Starting with the line below that holds "mai 2017 (34, 2040)" and stopping after the line that holds "Voir plus (193, 2378)", transcribe the lines exactly, leaving out all pictures.

(Pixel coordinate grounding data)
= = =
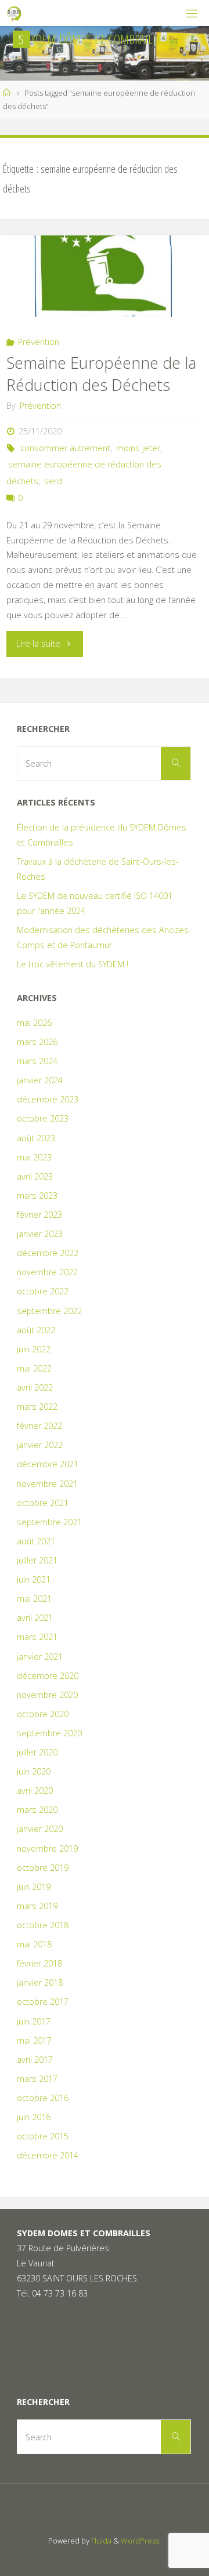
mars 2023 (37, 1195)
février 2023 (39, 1214)
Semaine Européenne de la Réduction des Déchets (101, 374)
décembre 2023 (47, 1099)
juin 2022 (34, 1349)
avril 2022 (35, 1387)
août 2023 (36, 1138)
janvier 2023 (40, 1233)
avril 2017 (35, 2059)
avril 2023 (35, 1176)
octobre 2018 (43, 1925)
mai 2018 (34, 1944)
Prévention (38, 341)
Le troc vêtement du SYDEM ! (72, 964)
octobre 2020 (43, 1713)
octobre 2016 (43, 2097)
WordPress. (141, 2540)
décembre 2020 (47, 1675)
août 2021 (36, 1541)
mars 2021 (37, 1636)
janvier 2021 (40, 1656)
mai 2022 (34, 1368)
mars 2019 (37, 1905)
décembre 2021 (47, 1464)
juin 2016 (34, 2117)
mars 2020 (37, 1809)
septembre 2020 (49, 1733)
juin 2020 (34, 1771)
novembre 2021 (47, 1483)
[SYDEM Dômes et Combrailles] (14, 13)
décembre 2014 (47, 2155)
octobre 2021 (43, 1502)
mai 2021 (34, 1598)
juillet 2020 (37, 1752)
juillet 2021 (37, 1560)
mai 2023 (34, 1157)
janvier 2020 (40, 1828)
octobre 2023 (43, 1118)
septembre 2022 (49, 1310)
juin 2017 (34, 2021)
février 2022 (39, 1425)
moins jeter (138, 447)
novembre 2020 (47, 1694)
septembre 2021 (49, 1522)
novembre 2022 (47, 1272)
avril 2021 (35, 1617)
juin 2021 (34, 1579)
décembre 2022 (47, 1252)
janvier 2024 (40, 1080)
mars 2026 (37, 1041)
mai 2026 (34, 1022)
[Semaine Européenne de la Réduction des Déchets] (104, 276)
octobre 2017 (43, 2001)
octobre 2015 (43, 2136)
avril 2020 (35, 1790)
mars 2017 (37, 2078)
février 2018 (39, 1963)
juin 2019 (34, 1886)
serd (53, 481)
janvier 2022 (40, 1444)
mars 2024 (37, 1060)
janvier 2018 (40, 1982)
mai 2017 (34, 2040)
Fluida (100, 2540)
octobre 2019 (43, 1867)
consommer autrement (65, 447)
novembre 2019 (47, 1848)
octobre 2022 (43, 1291)
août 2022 (36, 1330)
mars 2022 (37, 1406)
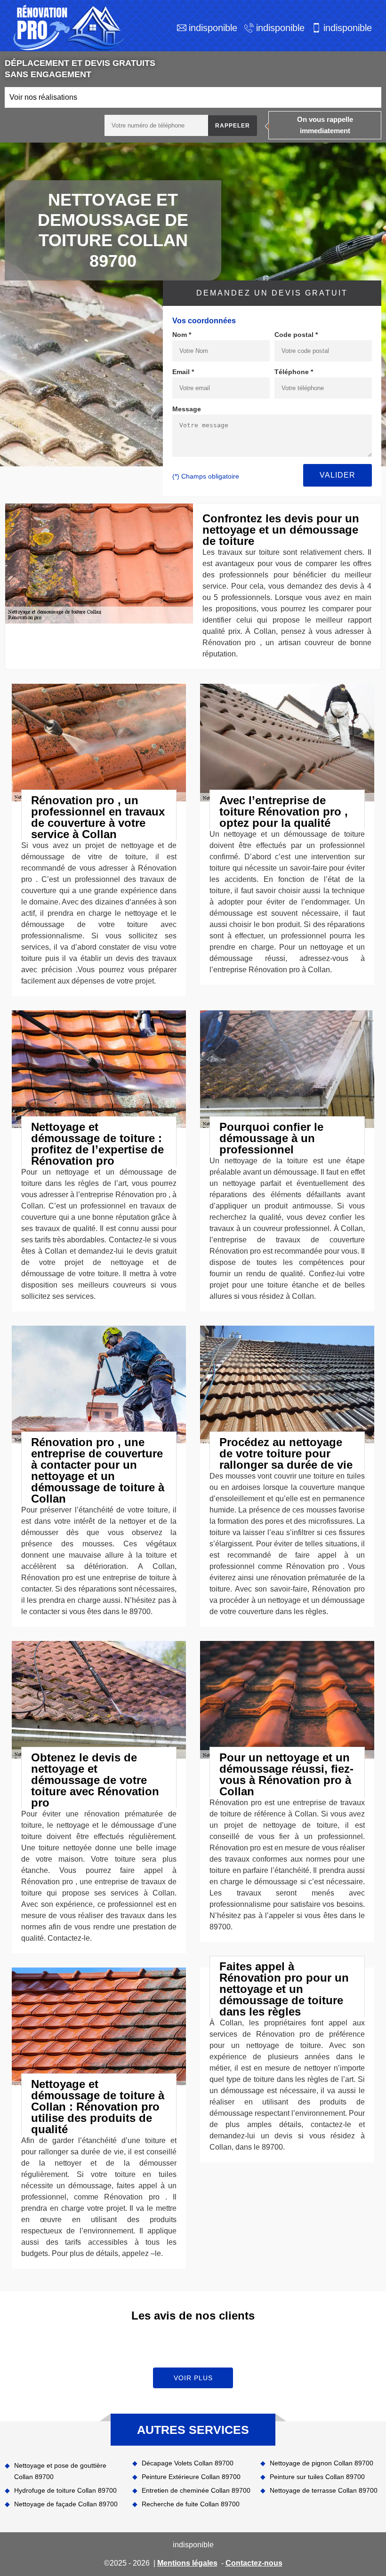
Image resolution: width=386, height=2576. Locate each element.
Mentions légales (187, 2563)
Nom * (181, 334)
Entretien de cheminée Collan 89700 (196, 2490)
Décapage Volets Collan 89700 (187, 2463)
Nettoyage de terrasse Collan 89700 (324, 2490)
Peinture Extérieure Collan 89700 (191, 2476)
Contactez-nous (253, 2563)
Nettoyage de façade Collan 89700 (66, 2504)
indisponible (213, 28)
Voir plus (193, 2378)
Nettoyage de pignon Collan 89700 (321, 2463)
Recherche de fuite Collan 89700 (191, 2504)
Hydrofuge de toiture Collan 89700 (65, 2490)
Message (186, 409)
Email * (183, 372)
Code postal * (296, 334)
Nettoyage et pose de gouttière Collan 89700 (60, 2471)
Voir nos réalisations (43, 97)
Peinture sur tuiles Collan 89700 (317, 2476)
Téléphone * (293, 372)
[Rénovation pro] (67, 28)
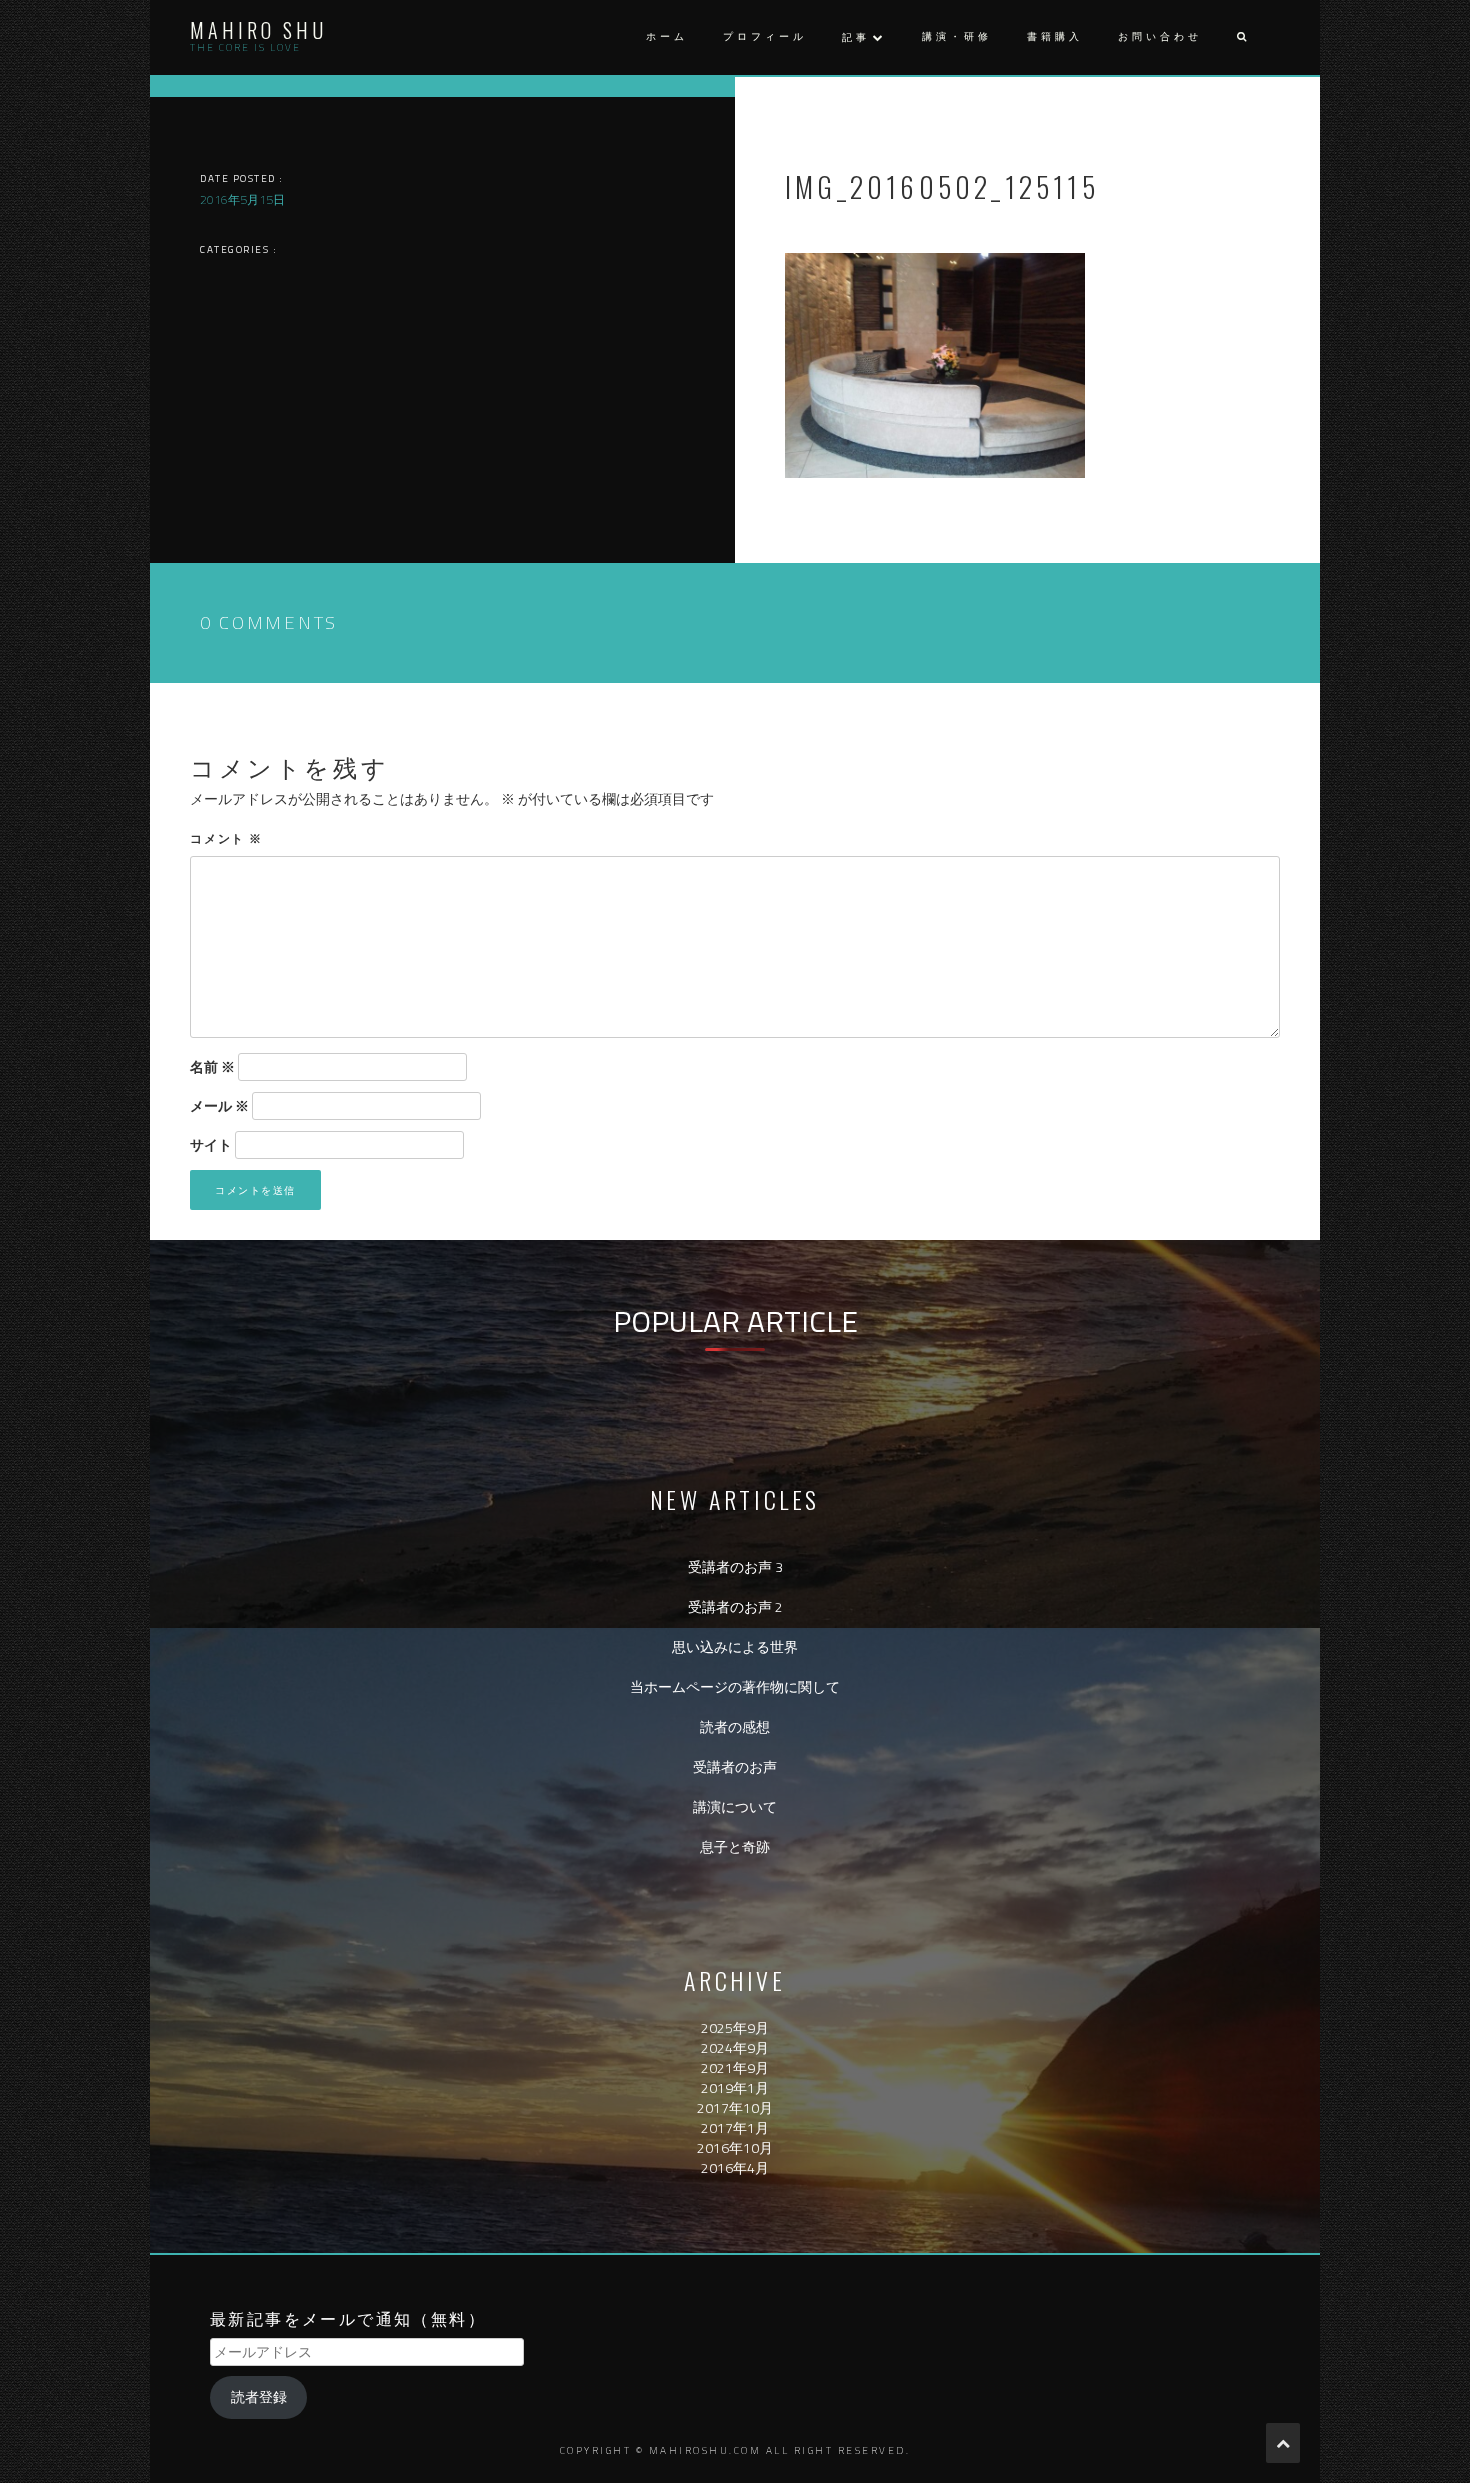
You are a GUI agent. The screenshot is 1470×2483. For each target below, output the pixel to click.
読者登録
= = =
» **Task solution**:
mai 2017 (34, 2040)
Fluida (100, 2540)
octobre 2019 (43, 1867)
consommer autrement (65, 447)
novembre 2019 (47, 1848)
octobre 2022 (43, 1291)
août 2022 (36, 1330)
mars 2022 (37, 1406)
Image resolution: width=386, height=2576. Locate each element.
Mentions légales (187, 2563)
Nom * (181, 334)
Entretien de cheminée Collan 89700 (196, 2490)
Décapage Volets Collan 89700 (187, 2463)
Nettoyage de terrasse Collan 89700 (324, 2490)
Peinture Extérieure Collan 89700 (191, 2476)
Contactez-nous (253, 2563)
Nettoyage de façade Collan 89700 (66, 2504)
indisponible (213, 28)
Voir plus (193, 2378)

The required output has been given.